A comfortable cabin air temperature will be maintained. The Flight Attendant will periodically walk through the cabin to check on the customers and evaluate their disposition, keep visible and available to the customers, and keep the Flight Crew informed of the conditions in the cabin and disposition of the customers. If the Flight Crew is unable to maintain a comfortable cabin air temperature, the PIC will notify station operations, ATC, and the Dispatcher to coordinate gate return.

For all flights, operable lavatory facilities will be available and adequate medical attention will be provided if needed, during a tarmac delay.

The PIC will notify station operations if catering supplies need to be replenished or aircraft lavatories require servicing.

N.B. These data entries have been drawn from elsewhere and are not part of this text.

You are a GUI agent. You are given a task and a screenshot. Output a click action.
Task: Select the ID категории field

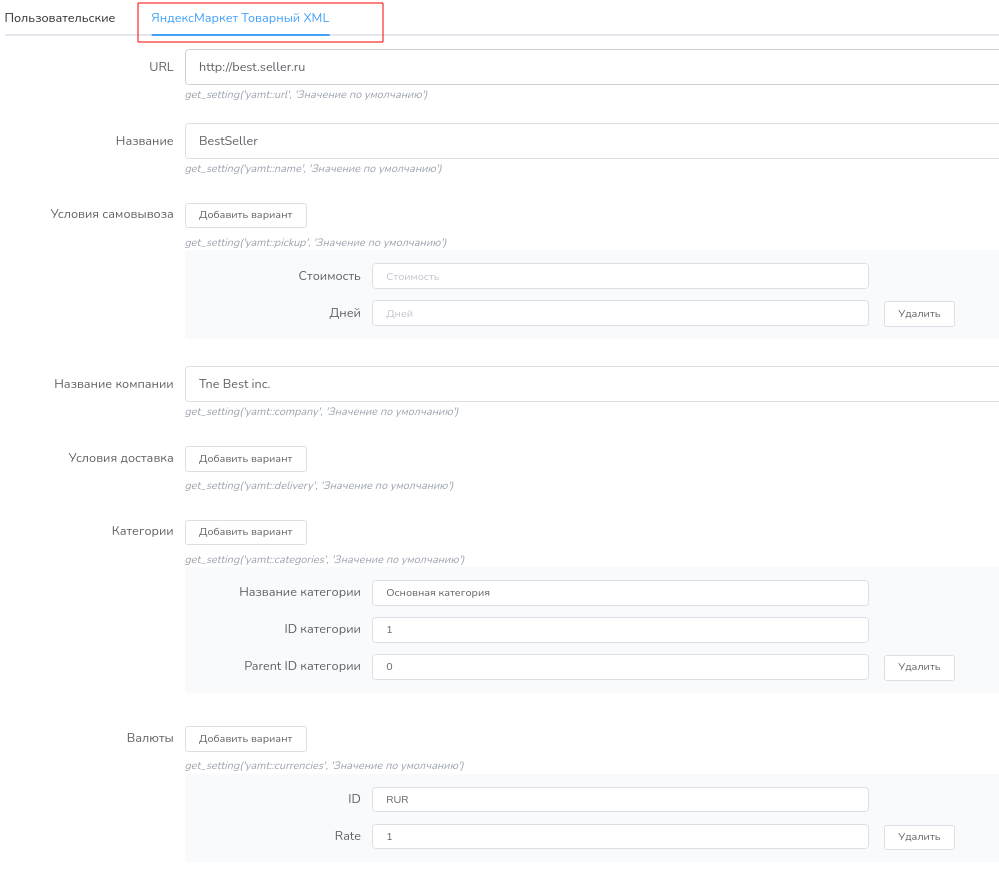(x=620, y=630)
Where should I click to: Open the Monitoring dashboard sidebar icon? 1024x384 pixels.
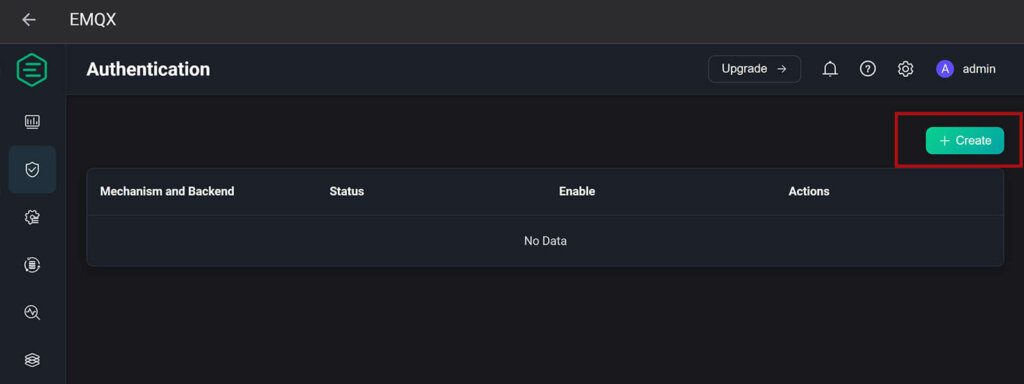coord(32,121)
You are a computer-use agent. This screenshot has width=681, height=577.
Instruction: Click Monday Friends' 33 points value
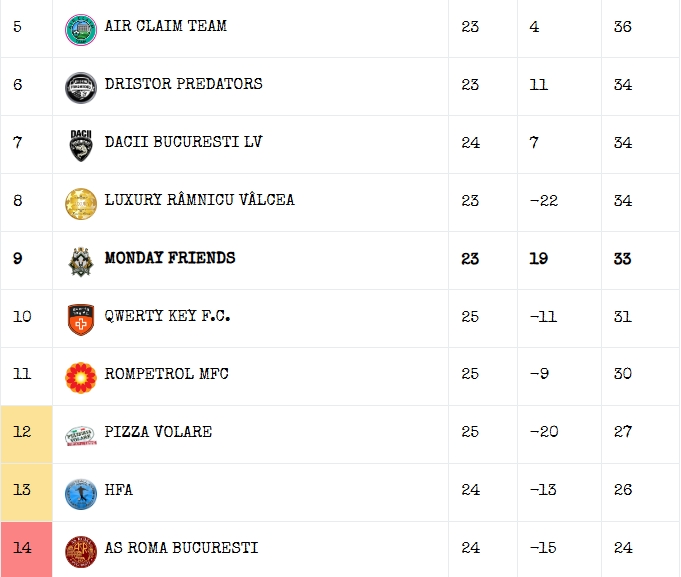[x=622, y=258]
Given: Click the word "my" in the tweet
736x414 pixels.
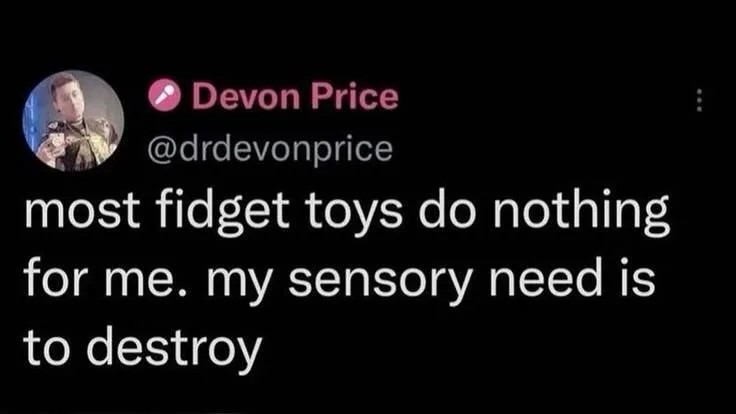Looking at the screenshot, I should (239, 282).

For purposes of this section, a diverted flight is treated as an arriving flight up to the point that an opportunity to deplane is provided to passengers. Once an opportunity to deplane is provided, the diversion is treated as a departing flight, and after that point, the departure delay exception in paragraph 5.b.(1) of this Plan applies if the carrier begins to return to a suitable disembarkation point in order to deplane passengers as required by the exception.

Commercial Airport. A large hub, medium hub, small hub, or non-hub airport.
Covered Air Transportation. Scheduled or public charter passenger air transportation provided by an air carrier that operates an aircraft that as originally designed has a passenger capacity of thirty (30) or more seats.
Tarmac Delay. The period during which passengers are on board an aircraft on the tarmac awaiting takeoff after the aircraft doors have been closed or after passengers have been boarded if the passengers have not been advised they are free to deplane; or awaiting deplaning after the aircraft has landed.
Excessive Tarmac Delay. A tarmac delay of more than three (3) hours for a flight in interstate air transportation (i.e.; domestic); or more than four (4) hours for a flight in foreign air transportation (i.e.; international).